Sermon for High Mass Sunday 9 September 2018
Sermon preached by Fr Julian Browning
Mark 7.29 Jesus said to the woman: …go your way; the demon has left your daughter.
George Bernard Shaw was once asked where he would like to be at the end of the world. England, he said. Why England, they asked. Because, he said, England is always fifty years behind everywhere else. The Church too is either fifty years behind or fifty years ahead, depending on your view; we develop opinions and end up moving one way or another. That’s human, having an opinion, but that’s not Christianity. Christianity does not change. Christianity is not a matter of opinion, our opinions, but an objective creed about what is eternal. What is unchanging and eternal? The unchanging and eternal experience, which you and I know is desire, wanting to know God. That is the same now as it was for those who wrote the psalms and those who listened to Jesus Christ, and those who sat here a hundred years ago. My heart and my flesh cry out for the living God [Ps. 84]. In the Christian view that’s two-way traffic; God desires union, communion, with His Creation. That’s why we’re here, in search of this living, communicating God. Knowing all about him and arguing about the Church isn’t nearly enough. My heart is restless till it finds its rest in thee, as St Augustine said. It’s a search for wisdom we’re on, and this starts and ends with a personal relationship, God and me, God and us, meeting Jesus Christ now at the centre of life.
But that’s easier said than done, because we then expect God to listen. We start a conversation. God is supposed to answer. We frame the scenario, our particular area of concern, and then invite God to join in somehow. But it never quite works out as we expect, does it?
Today’s Gospel story is about the difficulty we get into trying to speak to God. Who is this God, who never lets us go, but who never shows his hand? The Gospel story about the Syrophoenician woman asking Jesus to heal her little daughter helps us understand this. It’s not often discussed in pulpits, because clergy are so careful to be inoffensive these days, and the story shows Jesus as an impatient racist and frankly anti-canine; that bit about dogs eating crumbs under the table has led to pages and pages about the keeping of pets in ancient times, all irrelevant. Jesus as good as says no to the woman, no to any healing, because she’s not one of us, she’s foreign, beyond the pale, and Jesus’s mission is to the lost sheep of Israel. The contrast between children and dogs is the distinction between Jews and Gentiles, which takes a bit of getting used to in this liberal age. But in Matthew’s version of the story, Jesus receives the woman’s request in silence. He did not say a word in answer to her.
Is that your experience of prayer?

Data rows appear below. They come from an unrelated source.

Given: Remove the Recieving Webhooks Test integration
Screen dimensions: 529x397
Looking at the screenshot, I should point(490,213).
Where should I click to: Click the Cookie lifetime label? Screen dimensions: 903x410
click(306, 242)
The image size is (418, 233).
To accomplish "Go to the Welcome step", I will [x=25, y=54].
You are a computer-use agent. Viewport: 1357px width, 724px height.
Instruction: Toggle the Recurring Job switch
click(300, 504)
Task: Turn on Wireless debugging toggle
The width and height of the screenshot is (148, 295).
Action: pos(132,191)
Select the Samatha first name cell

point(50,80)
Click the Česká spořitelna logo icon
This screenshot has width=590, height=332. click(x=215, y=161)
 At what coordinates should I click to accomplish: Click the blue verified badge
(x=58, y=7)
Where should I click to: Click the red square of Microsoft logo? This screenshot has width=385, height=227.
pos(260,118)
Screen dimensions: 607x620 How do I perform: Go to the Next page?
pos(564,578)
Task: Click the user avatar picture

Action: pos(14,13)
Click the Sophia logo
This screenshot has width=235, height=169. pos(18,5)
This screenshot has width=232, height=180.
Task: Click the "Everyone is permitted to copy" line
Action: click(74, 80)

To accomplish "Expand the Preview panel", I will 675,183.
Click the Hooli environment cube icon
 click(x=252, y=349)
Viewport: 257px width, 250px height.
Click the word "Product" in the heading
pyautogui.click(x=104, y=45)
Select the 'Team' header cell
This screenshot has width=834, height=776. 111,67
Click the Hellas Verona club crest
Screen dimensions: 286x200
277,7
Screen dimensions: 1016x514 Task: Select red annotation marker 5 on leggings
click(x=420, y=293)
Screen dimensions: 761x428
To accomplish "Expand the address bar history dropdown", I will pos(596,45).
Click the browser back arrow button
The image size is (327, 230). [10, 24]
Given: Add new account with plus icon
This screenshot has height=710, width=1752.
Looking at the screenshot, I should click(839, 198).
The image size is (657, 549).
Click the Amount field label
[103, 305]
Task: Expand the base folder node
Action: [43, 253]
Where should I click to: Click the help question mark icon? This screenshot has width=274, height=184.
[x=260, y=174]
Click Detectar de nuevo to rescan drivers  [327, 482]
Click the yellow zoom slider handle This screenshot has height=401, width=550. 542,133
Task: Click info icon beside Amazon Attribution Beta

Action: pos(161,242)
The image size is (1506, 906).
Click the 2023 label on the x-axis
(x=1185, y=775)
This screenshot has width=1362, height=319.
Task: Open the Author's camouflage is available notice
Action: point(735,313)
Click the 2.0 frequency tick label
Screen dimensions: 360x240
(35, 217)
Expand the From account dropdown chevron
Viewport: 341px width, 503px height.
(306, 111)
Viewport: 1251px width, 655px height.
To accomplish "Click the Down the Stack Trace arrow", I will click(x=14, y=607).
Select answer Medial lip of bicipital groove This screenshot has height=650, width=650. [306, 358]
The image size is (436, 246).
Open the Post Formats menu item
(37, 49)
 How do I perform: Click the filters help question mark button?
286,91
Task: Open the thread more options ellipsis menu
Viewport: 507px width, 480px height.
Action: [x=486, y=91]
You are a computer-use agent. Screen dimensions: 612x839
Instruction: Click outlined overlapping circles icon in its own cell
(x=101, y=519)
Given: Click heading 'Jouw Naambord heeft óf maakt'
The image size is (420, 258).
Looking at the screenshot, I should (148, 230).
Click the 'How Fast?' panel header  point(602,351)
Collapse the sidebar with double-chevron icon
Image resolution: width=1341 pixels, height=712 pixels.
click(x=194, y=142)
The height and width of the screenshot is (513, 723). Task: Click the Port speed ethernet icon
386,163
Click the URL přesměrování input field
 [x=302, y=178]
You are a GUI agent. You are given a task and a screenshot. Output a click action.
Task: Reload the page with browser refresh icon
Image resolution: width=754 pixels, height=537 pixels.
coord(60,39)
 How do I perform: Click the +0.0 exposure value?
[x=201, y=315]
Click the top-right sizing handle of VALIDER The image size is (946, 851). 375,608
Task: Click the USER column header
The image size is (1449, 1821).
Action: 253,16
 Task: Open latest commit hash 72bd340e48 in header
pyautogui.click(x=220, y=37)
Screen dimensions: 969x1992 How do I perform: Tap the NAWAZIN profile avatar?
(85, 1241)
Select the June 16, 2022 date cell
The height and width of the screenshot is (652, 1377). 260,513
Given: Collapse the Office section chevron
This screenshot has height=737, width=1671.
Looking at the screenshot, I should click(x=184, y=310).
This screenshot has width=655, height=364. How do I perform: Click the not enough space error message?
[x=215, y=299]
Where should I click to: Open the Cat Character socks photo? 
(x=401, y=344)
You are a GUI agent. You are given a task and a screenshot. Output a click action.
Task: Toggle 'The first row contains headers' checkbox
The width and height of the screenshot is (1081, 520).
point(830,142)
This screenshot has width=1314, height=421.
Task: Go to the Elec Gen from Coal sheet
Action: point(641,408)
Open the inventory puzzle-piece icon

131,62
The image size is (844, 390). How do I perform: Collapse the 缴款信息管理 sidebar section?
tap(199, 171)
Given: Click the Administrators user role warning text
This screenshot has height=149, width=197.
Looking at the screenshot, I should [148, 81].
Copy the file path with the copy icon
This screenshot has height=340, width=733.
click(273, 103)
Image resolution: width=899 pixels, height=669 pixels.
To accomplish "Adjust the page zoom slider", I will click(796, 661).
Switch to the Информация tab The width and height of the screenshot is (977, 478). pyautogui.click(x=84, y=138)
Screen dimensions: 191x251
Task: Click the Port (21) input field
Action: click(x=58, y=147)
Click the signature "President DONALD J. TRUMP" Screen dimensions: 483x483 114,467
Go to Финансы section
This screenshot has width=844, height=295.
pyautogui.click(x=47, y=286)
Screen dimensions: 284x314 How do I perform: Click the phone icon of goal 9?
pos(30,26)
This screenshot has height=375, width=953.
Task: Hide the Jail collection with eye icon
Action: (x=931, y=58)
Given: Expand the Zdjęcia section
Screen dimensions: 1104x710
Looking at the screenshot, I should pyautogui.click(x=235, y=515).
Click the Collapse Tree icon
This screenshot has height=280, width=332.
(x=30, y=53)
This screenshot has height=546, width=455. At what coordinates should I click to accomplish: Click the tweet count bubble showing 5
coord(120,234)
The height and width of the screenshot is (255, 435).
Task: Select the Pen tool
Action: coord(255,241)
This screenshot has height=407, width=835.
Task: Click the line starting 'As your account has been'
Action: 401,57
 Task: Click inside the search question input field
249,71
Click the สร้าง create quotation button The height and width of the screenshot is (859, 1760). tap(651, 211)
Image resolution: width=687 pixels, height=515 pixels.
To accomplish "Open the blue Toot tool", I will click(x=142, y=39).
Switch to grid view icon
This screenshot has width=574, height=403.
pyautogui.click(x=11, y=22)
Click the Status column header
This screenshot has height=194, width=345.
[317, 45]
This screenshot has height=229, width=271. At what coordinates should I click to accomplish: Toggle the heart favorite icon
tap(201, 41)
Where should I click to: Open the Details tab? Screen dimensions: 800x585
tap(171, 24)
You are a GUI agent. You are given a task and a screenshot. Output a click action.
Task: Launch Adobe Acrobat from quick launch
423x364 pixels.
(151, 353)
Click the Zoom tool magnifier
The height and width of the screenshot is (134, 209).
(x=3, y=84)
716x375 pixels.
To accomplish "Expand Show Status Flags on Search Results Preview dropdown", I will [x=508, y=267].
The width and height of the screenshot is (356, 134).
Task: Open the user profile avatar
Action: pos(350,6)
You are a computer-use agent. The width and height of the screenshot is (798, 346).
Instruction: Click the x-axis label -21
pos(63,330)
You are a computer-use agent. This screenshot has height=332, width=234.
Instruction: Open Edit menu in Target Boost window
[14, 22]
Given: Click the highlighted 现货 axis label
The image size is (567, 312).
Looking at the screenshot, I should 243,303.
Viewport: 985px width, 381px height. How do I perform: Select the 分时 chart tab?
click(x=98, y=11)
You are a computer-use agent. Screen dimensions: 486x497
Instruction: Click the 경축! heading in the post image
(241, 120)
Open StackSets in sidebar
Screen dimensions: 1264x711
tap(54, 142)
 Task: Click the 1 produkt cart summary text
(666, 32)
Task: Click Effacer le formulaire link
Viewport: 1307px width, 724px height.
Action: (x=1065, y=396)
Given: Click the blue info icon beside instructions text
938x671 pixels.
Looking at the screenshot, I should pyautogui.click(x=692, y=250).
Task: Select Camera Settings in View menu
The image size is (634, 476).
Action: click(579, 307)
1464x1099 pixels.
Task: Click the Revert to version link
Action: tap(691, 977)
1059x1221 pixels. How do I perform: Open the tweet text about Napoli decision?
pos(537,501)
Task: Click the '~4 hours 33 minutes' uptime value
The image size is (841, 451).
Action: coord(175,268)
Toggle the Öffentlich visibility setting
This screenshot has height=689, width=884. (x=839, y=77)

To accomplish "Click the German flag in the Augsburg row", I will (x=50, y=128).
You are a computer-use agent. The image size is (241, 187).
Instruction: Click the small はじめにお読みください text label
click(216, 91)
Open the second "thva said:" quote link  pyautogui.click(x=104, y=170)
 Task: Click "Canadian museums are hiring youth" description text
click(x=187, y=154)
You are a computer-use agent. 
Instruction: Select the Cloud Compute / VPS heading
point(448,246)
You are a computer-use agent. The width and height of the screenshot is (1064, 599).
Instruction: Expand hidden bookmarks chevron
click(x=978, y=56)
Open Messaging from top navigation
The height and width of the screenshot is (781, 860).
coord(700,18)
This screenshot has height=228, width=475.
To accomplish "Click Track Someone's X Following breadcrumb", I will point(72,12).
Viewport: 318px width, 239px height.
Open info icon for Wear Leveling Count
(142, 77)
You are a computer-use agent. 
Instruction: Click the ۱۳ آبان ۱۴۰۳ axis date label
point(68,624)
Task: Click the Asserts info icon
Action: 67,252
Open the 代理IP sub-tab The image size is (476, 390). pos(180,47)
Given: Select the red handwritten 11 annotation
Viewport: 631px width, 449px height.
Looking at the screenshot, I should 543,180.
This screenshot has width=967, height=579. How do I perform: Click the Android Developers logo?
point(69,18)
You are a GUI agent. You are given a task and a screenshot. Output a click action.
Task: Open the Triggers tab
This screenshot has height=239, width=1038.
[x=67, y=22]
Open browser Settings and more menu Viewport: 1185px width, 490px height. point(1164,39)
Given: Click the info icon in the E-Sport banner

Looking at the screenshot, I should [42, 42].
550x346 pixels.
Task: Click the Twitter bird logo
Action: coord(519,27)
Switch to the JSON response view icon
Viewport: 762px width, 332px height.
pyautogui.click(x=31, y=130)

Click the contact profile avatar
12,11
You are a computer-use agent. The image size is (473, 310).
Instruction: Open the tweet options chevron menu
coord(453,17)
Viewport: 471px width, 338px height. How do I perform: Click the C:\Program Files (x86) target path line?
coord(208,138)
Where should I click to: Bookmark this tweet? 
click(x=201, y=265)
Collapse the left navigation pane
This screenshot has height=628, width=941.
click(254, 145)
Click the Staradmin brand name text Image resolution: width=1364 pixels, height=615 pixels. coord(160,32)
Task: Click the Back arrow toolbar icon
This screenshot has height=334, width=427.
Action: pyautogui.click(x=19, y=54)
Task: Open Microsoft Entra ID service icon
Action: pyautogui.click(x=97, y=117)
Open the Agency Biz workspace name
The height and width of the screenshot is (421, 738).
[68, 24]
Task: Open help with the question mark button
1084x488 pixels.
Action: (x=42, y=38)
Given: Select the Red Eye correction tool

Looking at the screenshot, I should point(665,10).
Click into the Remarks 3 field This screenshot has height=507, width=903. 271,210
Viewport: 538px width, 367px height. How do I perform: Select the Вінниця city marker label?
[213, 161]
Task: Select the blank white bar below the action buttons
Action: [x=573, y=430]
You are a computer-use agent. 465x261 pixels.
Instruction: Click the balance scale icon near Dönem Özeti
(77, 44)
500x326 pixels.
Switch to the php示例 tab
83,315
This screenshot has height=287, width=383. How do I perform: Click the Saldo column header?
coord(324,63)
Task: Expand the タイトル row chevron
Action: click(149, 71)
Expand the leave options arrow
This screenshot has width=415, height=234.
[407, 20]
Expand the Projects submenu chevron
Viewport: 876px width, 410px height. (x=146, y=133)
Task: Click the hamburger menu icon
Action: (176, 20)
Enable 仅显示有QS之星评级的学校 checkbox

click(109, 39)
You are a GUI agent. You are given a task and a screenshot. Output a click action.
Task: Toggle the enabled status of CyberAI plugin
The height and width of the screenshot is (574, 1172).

Nothing, or nothing much from God? Could be. Maybe silence is as good an answer to prayer as the granting of our request. The silence has a purpose. The primary purpose of prayer is not to change God but to change us, and if we’re not prepared to change, there is nothing to say. Silence on God’s part is not a no; it is a challenge to us to raise our game, aspire to a new level of faith. The desert shall rejoice and blossom as the rose. Jesus challenges the woman in this Gospel story, he brushes away a straightforward request, but it changes the woman’s view of her situation. She’s not the same person at the end of the story as at the beginning. At the beginning she is like us, asking for what we want to happen. By the end of the story she’s where we can be too, beyond the boundaries we set ourselves, dependent on a resilient faith in a God for whom everything is possible. Her desire for God, that unchanging eternal experience, has been fulfilled. This little Gospel story is all about the crossing of boundaries: a woman talking to a strange man alone, against the local custom; the children of Israel and the Gentile dogs; Jesus crossing into Gentile territory and discovering a new depth to his mission; the strict boundary between Jew and Gentile crossed by Jesus when the miracle occurs; and then there is the physical boundary of distance which Jesus crosses with a healing word – he doesn’t visit the sick daughter; he sends the mother home to find her daughter healed.
That is where prayer takes us, beyond the boundaries we and our culture have set for ourselves, beyond the arguments about church order, into the mind of Christ. Be thou my vision, O Lord of my heart. Christianity takes us beyond ourselves and our requests to a place where we can set our troubled hearts at rest, because we are taking what God gives, even the crumbs from the table, rather than what we want. God offers a life beyond human divisions, a place of harmony, and we can find there the light of truth, beauty and human kindness; life and health and peace as we sang in our first hymn, and a joy which never changes, as wonderful now as when that mother went home, and found her child lying in the bed, and the demon gone.